Researchers at Duke University’s Department of Electrical and Computer Engineering have created the first material whose ability to capture and emit infrared radiation can be used in a number of applications. This material combines two very recent scientific advances, namely microelectromechanics (MEMS) and metamaterials. These two technologies will contribute to the miniaturization, reduction and empowerment of certain electronic device components.
Applications of Metamaterials
This new technology can be used to optimize the yield of thermophotovoltaic cells by absorbing heat or infrared radiation (IR) instead of the visible spectrum of sunlight, like the more customary photovoltaic cells. With this material, it is also possible to create an efficient system capable of recovering the heat emitted by appliances, particularly in industrial environments using ovens, like the glass industries. It can be used in smaller systems, such as vehicles, where it can harvest and transform heat from the engines into energy to charge the batteries.
What is a Metamaterial?
A metamaterial is an artificial three-dimensional composite material whose periodic architecture is designed “to achieve an optimized combination of two or more responses to a specific excitation“. This type of material is endowed with electromagnetic and mechanical, microscopic and macroscopic properties not found in a natural material. Its mechanical properties have earned it the name of machine material.
The History of Metamaterials
A monoblock motion mechanism made with a metamaterial
The researchers created a metamaterial whose elements function as MEMS. This internal structure allows it to absorb and emit IR waves very effectively. Moreover, the emitted waves follow the shape of a pixelated pattern. The material has a network of 8 × 8 individually controlled pixels, each measuring 120 X 120 microns. It can emit a wide range of IR radiation and make moving images visible at a frequency up to 110 kHz. Scaling the technology will make it possible to create dynamic IR cameras capable of identifying people in a moving crowd.
How do MEMS work?
MEMS are components that have very small mechanical elements whose dimensions can reach sub-micron scales. They can function as actuators or as sensors. MEMS are used, for example, to communicate the orientation of an image by detecting the displacement of a smart phone.
MEMS Operation and Applications
In addition to its ability to operate at ambient temperature, unlike other IR transmitters, this metamaterial allows the range of wavelengths and emitted frequencies to be varied, this modulation being possible because of the geometry of the device and not the chemical nature of the constituent substances.

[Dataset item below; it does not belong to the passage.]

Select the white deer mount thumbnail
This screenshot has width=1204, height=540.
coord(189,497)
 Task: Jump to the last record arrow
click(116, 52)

The material comprises a movable openwork upper layer with tile pattern perforations and a lower metallic sheet coated with a dielectric layer (aluminum oxide). The two layers are connected by eight cantilever arms running along the perimeter.
The top layer is removable and the lower layer is fixed. Electrical voltage applied to the upper layer provides an electrostatic force that activates absorption and IR emissions. The material does not in fact require a heat source to operate. The intensity of the emitted IR waves is modulated depending on the distance separating the two layers. The device absorbs the IR photons and emits them at a high intensity when the two layers touch, and emits less energy when the two layers are separated. The voltage controls the movement of the upper layer as well as the amount of energy emitted. The researchers tested the device by projecting the letter “D” visible through an IR camera.
Using an IR camera, researchers have demonstrated that they can modify the number of IR photons emitted from the surface of the MEMS metamaterial over a range of intensities equivalent to a temperature change of nearly 20 degrees Celsius.
The researchers stressed that they can vary the pattern types of the upper layer metamaterial to create different projections of IR radiation according to the arrangement of the pixels. They are now working on scaling the technology by creating a prototype with more pixels—up to 128 X 128—and by increasing their sizes.
Co-authored by Xinyu Liu and Willie J. Padilla, this study, entitled “Reconfigurable room temperature metamaterial infrared emitter”, was published April 13, 2017 in The Optical Society.